What you will do:
The answer must be every line from the entries below that contains "Sync".

Dataset content:
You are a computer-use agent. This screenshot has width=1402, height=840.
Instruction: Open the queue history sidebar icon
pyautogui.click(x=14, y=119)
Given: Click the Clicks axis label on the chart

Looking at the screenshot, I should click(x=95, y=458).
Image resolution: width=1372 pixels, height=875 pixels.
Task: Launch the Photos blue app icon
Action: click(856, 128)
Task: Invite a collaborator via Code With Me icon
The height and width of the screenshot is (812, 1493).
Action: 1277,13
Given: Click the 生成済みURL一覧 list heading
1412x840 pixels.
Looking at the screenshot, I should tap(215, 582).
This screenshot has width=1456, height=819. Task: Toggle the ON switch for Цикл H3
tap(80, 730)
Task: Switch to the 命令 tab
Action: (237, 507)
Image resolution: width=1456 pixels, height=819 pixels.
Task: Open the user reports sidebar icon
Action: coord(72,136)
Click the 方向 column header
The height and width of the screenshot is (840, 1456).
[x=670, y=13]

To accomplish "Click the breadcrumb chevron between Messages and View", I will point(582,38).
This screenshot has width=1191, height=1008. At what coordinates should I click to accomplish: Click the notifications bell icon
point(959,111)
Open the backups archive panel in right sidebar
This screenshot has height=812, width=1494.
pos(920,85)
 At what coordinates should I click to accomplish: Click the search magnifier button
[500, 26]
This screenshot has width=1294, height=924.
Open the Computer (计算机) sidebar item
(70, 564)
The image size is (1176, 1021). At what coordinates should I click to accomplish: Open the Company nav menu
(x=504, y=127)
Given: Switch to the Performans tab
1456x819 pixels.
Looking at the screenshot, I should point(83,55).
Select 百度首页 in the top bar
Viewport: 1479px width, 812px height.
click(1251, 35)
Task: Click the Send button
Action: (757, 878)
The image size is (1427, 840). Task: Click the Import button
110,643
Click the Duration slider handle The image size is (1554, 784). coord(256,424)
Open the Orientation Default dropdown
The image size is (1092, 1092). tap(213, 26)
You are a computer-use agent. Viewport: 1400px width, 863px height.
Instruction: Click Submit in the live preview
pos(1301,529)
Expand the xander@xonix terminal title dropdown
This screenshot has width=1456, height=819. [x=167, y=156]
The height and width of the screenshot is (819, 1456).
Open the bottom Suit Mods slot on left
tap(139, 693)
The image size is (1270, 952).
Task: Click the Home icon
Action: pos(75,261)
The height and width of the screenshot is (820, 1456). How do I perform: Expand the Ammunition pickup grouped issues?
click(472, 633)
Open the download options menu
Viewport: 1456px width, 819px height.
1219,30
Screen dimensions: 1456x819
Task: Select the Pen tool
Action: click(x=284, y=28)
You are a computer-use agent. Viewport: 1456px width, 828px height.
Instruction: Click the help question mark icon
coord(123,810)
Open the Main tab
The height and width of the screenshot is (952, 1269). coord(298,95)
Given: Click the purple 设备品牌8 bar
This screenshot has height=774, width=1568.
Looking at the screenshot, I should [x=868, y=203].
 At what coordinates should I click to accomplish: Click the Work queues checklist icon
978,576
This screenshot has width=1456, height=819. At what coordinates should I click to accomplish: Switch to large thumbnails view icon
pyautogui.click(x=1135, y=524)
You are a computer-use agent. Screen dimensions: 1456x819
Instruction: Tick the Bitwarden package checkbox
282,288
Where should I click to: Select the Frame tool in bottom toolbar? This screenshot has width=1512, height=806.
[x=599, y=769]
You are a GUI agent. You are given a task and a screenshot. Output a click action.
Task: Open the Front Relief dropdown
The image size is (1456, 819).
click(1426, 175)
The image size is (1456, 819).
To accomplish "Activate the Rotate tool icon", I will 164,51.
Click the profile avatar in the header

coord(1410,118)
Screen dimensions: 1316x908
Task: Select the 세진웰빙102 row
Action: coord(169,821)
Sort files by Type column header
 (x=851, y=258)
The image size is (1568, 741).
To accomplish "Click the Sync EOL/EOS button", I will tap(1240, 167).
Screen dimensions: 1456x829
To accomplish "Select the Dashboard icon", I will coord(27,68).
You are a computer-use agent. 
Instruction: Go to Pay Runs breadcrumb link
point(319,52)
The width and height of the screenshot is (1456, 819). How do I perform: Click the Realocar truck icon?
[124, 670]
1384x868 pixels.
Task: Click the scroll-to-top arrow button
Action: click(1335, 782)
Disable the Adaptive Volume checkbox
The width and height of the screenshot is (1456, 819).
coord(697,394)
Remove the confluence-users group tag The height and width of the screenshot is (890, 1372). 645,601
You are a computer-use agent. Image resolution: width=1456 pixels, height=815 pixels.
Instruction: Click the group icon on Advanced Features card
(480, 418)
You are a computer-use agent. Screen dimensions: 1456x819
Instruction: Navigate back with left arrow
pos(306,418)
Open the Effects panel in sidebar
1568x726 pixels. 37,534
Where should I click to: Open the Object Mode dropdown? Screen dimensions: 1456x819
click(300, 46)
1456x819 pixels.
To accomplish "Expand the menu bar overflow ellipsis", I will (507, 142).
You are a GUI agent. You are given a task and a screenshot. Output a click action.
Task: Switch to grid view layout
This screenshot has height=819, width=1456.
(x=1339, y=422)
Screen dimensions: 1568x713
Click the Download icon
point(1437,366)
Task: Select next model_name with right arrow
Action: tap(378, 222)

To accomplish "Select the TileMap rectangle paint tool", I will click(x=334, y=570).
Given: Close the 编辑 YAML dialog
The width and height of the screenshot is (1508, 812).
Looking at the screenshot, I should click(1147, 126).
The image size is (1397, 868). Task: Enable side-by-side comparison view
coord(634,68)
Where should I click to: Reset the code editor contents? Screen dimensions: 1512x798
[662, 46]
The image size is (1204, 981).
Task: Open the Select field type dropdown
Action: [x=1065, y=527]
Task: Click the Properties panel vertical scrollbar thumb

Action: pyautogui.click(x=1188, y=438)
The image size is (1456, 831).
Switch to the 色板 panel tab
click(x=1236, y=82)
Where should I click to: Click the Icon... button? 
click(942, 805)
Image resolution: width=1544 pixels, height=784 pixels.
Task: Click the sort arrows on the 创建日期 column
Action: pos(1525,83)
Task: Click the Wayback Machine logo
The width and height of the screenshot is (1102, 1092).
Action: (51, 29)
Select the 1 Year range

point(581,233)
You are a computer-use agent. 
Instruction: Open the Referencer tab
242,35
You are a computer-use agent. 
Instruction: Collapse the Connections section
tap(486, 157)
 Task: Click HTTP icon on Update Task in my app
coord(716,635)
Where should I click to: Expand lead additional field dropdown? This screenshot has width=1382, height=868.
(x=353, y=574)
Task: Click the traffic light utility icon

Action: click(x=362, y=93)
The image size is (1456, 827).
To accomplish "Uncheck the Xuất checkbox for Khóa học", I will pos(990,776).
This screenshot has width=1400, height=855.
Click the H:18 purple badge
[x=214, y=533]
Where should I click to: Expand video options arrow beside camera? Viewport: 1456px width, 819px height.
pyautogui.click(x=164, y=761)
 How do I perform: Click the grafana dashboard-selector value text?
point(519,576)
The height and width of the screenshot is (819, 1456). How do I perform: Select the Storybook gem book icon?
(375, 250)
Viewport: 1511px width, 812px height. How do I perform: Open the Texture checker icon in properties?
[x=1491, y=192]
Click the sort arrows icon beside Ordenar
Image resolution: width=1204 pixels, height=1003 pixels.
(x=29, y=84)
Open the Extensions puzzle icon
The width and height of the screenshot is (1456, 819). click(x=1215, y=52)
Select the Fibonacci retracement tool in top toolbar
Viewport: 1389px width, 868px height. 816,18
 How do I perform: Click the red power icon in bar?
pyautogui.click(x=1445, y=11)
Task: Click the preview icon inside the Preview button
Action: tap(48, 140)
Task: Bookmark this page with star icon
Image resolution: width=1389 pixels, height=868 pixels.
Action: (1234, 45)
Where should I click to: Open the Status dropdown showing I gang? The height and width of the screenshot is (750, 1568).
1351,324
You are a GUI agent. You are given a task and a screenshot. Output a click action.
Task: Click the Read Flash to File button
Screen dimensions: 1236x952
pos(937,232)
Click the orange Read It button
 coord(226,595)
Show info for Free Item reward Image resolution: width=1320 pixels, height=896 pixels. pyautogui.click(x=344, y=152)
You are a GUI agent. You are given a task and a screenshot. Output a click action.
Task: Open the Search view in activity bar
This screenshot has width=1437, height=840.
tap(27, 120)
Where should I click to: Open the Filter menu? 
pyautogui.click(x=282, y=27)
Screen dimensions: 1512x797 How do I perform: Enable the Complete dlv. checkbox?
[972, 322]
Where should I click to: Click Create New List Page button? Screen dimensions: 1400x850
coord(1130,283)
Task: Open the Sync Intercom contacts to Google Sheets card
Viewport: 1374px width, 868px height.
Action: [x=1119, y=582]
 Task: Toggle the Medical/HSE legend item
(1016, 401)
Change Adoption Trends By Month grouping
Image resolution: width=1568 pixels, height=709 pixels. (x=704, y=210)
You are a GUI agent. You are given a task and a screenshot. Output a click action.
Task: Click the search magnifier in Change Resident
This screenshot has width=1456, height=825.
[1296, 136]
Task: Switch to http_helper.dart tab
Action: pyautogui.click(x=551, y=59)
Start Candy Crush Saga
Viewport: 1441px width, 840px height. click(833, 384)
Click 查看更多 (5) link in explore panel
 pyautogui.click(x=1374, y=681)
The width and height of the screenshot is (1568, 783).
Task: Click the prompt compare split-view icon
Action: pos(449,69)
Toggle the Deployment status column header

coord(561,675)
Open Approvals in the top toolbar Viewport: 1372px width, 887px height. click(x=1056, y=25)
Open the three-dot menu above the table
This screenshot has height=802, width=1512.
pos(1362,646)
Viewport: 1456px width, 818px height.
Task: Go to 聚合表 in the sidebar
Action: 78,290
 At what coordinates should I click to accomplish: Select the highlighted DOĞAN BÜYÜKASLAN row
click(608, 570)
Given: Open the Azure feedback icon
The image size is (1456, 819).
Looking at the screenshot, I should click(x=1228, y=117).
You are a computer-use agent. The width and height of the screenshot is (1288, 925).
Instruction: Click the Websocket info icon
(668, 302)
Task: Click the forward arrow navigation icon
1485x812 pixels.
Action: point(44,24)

Result below:
To accomplish "Click the Sync EOL/EOS button", I will tap(1240, 167).
Task: Open the Sync Intercom contacts to Google Sheets card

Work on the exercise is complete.